Are We Becoming ChatGPT Farmers?
My stance on AI in agriculture isn't a simple "for" or "against." Four years ago, when I first raised concerns about AI's potential downsides for agricultural innovation (related post: "How Artificial Intelligence Is Convoluting Agricultural Engineering"), many agreed. Today, it seems everyone's immersed in AI, and critical voices are harder to find. This shift is concerning.
The perception of AI in agriculture has changed dramatically. What was once a focus on machine learning and deep learning has broadened, with everything now labeled simply as "AI." The emergence of generative AI, particularly large language models (LLMs), has further complicated things, leaving many behind.
While some are still focused on traditional machine learning or the intricacies of Bayes' theorem, a quiet revolution is underway. This shift, driven by generative AI, is both exhilarating and terrifying, reminiscent of the impact of dynamite.
The reality is, the game has changed. With tools like ChatGPT, we're seeing a rapid increase in the use of generative AI for code generation, synthetic data generation, and algorithm development within agricultural research. While this might seem like progress, I worry about the potential for a decline in genuine innovation.
In five to ten years, we risk having agricultural "experts" who are essentially just ChatGPT users, lacking a deep understanding of the underlying agricultural principles.

**WHAT YOU ARE ASKED TO DO**.
Continue the essay on AI in agriculture from where it stops. The listing has nothing to do with the text above.

**SUPPLIED RECORDS**.
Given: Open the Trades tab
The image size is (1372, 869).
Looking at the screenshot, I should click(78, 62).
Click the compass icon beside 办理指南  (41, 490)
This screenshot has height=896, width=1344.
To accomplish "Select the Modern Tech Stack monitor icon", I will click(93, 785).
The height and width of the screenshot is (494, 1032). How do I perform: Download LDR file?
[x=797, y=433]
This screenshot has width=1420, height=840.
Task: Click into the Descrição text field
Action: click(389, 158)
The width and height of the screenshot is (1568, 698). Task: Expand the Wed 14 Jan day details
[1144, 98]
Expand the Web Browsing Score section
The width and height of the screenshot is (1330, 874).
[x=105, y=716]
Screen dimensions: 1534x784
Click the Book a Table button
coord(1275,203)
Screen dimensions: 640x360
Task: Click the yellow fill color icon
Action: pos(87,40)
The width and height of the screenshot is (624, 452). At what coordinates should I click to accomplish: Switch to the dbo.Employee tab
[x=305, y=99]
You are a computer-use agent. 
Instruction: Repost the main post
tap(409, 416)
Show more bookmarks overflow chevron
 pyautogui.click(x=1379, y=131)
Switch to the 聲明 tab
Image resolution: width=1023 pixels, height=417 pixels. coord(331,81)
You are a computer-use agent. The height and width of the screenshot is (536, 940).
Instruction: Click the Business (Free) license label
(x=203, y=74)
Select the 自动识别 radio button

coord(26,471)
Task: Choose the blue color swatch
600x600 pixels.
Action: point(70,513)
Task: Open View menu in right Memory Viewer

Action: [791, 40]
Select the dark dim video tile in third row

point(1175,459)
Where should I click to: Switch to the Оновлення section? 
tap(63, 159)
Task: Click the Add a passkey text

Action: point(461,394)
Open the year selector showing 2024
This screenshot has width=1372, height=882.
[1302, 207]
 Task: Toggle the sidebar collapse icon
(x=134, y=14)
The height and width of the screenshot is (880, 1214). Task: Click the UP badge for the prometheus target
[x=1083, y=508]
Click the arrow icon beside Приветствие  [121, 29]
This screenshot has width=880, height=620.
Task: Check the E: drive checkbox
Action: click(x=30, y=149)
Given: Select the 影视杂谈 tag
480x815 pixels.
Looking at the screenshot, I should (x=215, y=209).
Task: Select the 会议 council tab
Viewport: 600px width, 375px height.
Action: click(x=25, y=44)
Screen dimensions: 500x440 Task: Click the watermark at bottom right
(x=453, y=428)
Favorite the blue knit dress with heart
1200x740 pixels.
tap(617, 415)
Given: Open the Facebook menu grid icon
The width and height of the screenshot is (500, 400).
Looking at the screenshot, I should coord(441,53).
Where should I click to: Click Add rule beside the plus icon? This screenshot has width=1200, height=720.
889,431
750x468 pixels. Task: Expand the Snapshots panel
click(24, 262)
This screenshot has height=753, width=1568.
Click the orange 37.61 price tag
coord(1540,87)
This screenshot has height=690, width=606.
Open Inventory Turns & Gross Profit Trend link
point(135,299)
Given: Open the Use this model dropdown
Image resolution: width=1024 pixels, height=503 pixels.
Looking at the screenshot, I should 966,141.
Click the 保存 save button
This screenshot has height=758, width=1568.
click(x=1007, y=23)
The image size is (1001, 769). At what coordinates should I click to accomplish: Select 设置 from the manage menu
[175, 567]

**ANSWER TO THE PROBLEM**.
My message to the agricultural community is this: If you're going to engage with AI, do it right. Generative AI is more than just a chatbot. Understand its capabilities and leverage its potential, especially through its API, rather than simply using it for code or image generation. Don't try to become an AI developer. Computer scientists and AI specialists can develop algorithms far better than we can.
Our value lies in our agricultural expertise. We need to leverage AI, not try to become AI developers ourselves. It's about cultivating "authentic expertise" – a deep understanding of agriculture combined with the ability to effectively utilize these powerful new tools. Master prompt engineering, understand API parameters, and learn how to refine the output of these models to solve real-world agricultural problems.
To my fellow agriculturists: AI, IoT, computer vision, software, and robotics are complex, specialized fields. Are the AI projects in our agricultural institutions truly addressing the real challenges?
And to engineers from other disciplines: Agriculture is a complex ecosystem. Developments without deep agricultural knowledge are likely to be irrelevant to farmers and researchers. Know your limits, and when expertise is needed.
If we become hyper-focused on becoming AI experts, we risk becoming obsolete. This is the core message I explore in my articles, and it's a conversation we urgently need to be having in the agricultural community. I understand this might be an unpopular opinion, but I believe it's a necessary one.